--- Problem to work on ---
Write the next part of the post about adapting hymns and chants for Deanic worship, starting right after its last sentence.

Start of Provided passage

Bits and Pieces


9 Astrea/Dec. 6


O, Madria Vicka, Jana of Courage, Strength and Valor, be with us.

May the Pure Stream of Your Grace flow within me, in this world and in all the worlds to come.



We have mentioned that one of our next goals is to accrue Deanic hymns. I had mentioned that many Marian hymns may be easily adapted for Dea. I would like to explain that when the Marion hymns refer to Mary as Regina, that is the Latin for Queen. And so, when we sing Salve Regina, for instance, we are singing Hail, or Greetings, Queen.


Madria Erin, of the Auroran Tradition, ( adapted this beautiful chant for Dea: “I am one with the Heart of the Mother
I am one with the Heart of Love
I am one with the Heart of the Father
I am one with God.

Ave Maria, Kyria Eleison.

Let me remember, let me remember,
Let me remember I am one with God.”

As Madria Erin stated, This hymn to our connection with Source was originally composed in 1985. Since then it has been recorded by artists worldwide: sung in the Vatican; with a choir of 50,000 devotees in an Indian ashram; at the College of Choirmasters of the Russian Orthodox Church in St. Petersburg, and in its twentieth year of publication, named “Chant of the Year” by the New Thought Songwriter’s Tribute Awards.

This is a live recording of the chant; a choral version is recorded on Voices of the Heart: Choral Chants of Devotion –

Those who practice a blended Path may sing the chant as written. Those who are purely Deanic may simply substitute Mother or Daughter for Father. And, she correctly used Kyria Eleison for Kyrie Eleison. Kyria, being the feminine meaning Lady in the Lord sense. (Kyrie means Lord.) Here is the main page:



She also discovered this beautiful rendition of sacred dance to this lovely chant:

Here is an example of liturgical dance:

This one is truly lovely:

This is the lyrical style of liturgical dance that I had spoken about in a previous article, but for Deanic Temples, they should be dressed more modestly. I also feel that liturgical dancers should be facing the altar as it is my opinion that they are dancing in worship of God and not as entertainment for the congregation.


For hymns, our dear Sophia offers the following on a well beloved nursery song:

She offered this as an option when lighting the Yellow Candle of Hope.

Sophia Ruth used a favorite English nursery  rhyme from her childhood. She understands the traveler to mean the soul incarnated. Diamond in the Madrian Geniae correspondences symbolize the Sun and Theia therefore as a diamond star, it symbolically suggests to me our Holy Mother and Her Holy Daughter being one, as in the Scripture reading for the Hope Candle.

End of Provided passage
Start of Provided records

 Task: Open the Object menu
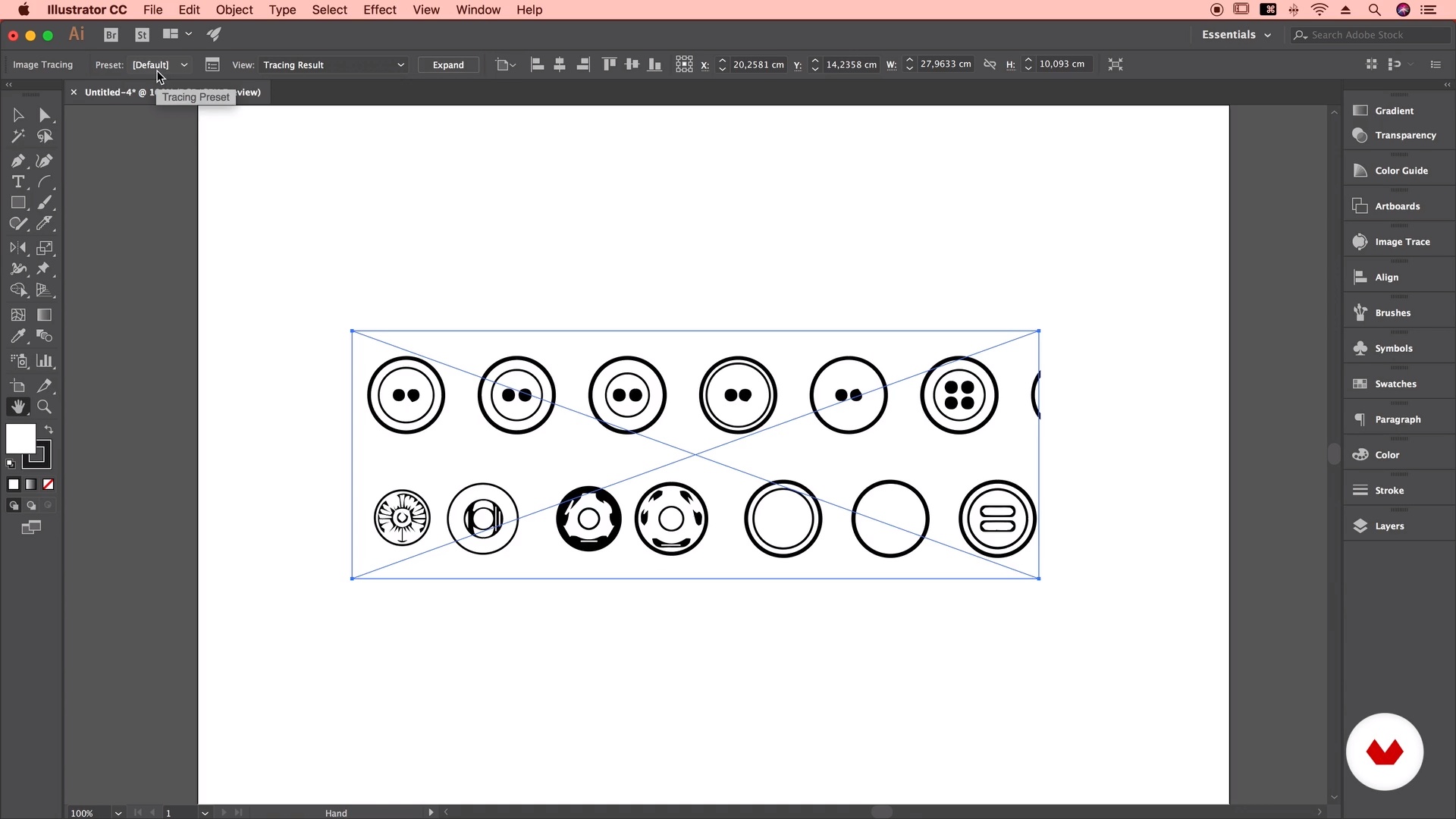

End of Provided records
Start of Provided records

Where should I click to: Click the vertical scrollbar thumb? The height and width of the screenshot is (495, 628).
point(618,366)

End of Provided records

--- Final result ---
(Sophia is correct, in Janite Tradition, the diamond is the Sacred Jewel of Madria Theia, along with amber.)

“Twinkle Twinkle Little Star”

Twinkle, twinkle, little star,
How I wonder what you are.
Up above the world so high,
Like a diamond in the sky.

When the blazing sun is gone,
When She nothing shines upon,
Then you show your little light,
Twinkle, twinkle, all the night.

Then the traveler in the dark,
Thanks you for your tiny spark,
He could not see which way to go,
If you did not twinkle so.

In the dark blue sky you keep,
And often through my curtains peep,
For you never shut your eye,
Till the sun is in the sky.

As your bright and tiny spark,
Lights the traveler in the dark.
Though I know not what you are,
Twinkle, twinkle, little star.

Twinkle, twinkle, little star.
How I wonder what you are.
Up above the world so high,
Like a diamond in the sky.

Twinkle, twinkle, little star.
How I wonder what you are.
How I wonder what you are.

Sophia prefers this New Zealand singer’s short video, where she looks like a priestess and the tune is traditional: Hayley Westenra – Twinkle Twinkle [Official Video]

Twinkle, Twinkle, Little Star” is a popular English lullaby. The lyrics are from an early 19th-century English poem by Jane Taylor, “The Star”. The poem, which is in couplet form, was first published in 1806 in Rhymes for the Nursery, a collection of poems by Taylor and her sister Ann. It is sung to the tune of the French melody Ah! vous dirai-je, maman, which was published in 1761 and later arranged by several composers including Mozart with Twelve Variations on “Ah vous dirai-je, Maman”.[1] The English lyrics have five stanzas, although only the first is widely known. It has a Roud Folk Song Index number of 7666. This song is usually performed in the key of C Major.

Preview YouTube video Hayley Westenra – Twinkle Twinkle [Official Video]

Hayley Westenra – Twinkle Twinkle [Official Video]
Thank you, Sophia!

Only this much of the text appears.